The prediction comes as the capesize 5TC, a spot-rate average of key routes for this dry bulk asset class, slid 9% on Tuesday to $19,284 per day, according to the Baltic Exchange.

The C10transpacific roundtrip, which takes iron ore from Western Australia to China, saw the greatest drop, falling 22.4% to $15,529 per day.

"We are at the weakest period of the year, and I expect a lacklustre performance for the next month," said John Kartsonas, founder of Breakwave Advisors' dry bulk ETF-trading platform.

"Weather plays a significant role this time of the year, and so far, it has been disruptive for capesizes."

Rio Tinto was heard to have fixed a 170,000-dwt capesize bulker on Monday to carry iron ore from Western Australia's Port of Dampier to China's Port of Qingdao at $9.05 per tonne, to be loaded from 27 to 29 January.

The Australian miner was also rumoured to hire a second capesize of that capacity to carry another load of ore on the same route at $8.80 per tonne.

Vale and other miners have paused operations in Brazil's Minas Gerais region mines due to heavy rains.

"It seems that Vale is being extra cautious due to the deadly dam disaster in this region back in 2019 and therefore the extent of the closures is not yet clear," said Rebecca Galanopoulos Jones, head of research at broking house Alibra Shipping.

Indonesia's ban on coal exports and a 32% drop in China's iron ore imports compared to a year ago have also hurt capesize rates, according to Sevi Katemoglou, founder of broking house Eastgate Shipping.

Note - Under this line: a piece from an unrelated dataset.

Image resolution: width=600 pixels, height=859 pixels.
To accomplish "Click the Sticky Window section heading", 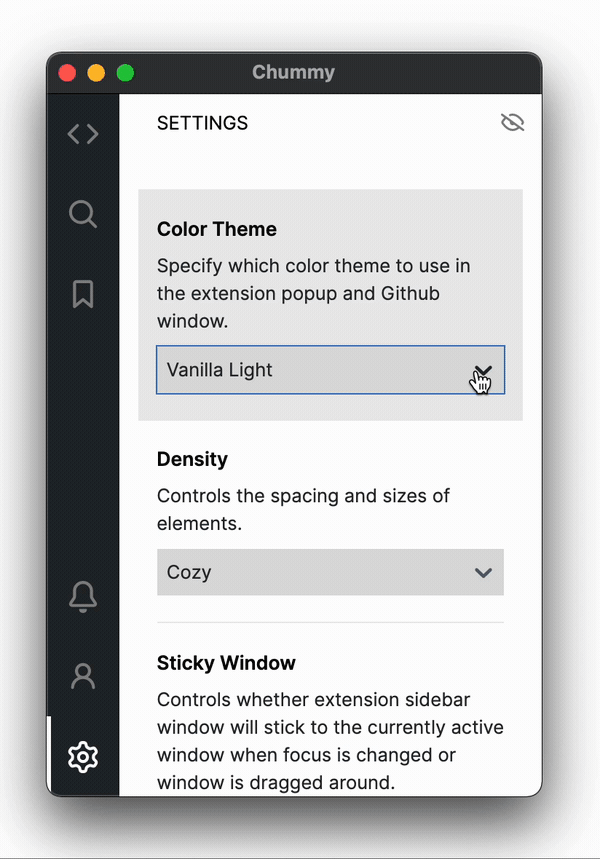I will click(x=226, y=663).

"Although it appears that the initial blanket ban on Indonesian coal exports has been avoided thus far and the trade will likely resume ... we expect the freight market to cruise at similar levels in the month of January and towards the Chinese New Year," she told TradeWinds.

"Panamaxes, on the other hand, have been doing better in comparison, supported by fresh cargo volume in the Atlantic and healthy activity in the Pacific."

Average spot rates for the smaller vessels declined nonetheless, but to a lesser degree.

The panamax 5TC slipped 4.7% to $24,435 per day on Tuesday as the average spot rate for the Singapore round voyage via Atlantic, a benchmark grain route between China and Brazil, declined 5.2% to $25,015 per day.

The supramax 10TC shed 2.1% to come in at $21,547 per day, while the handysize 7TC lost 1.4% to land at $22,506 per day.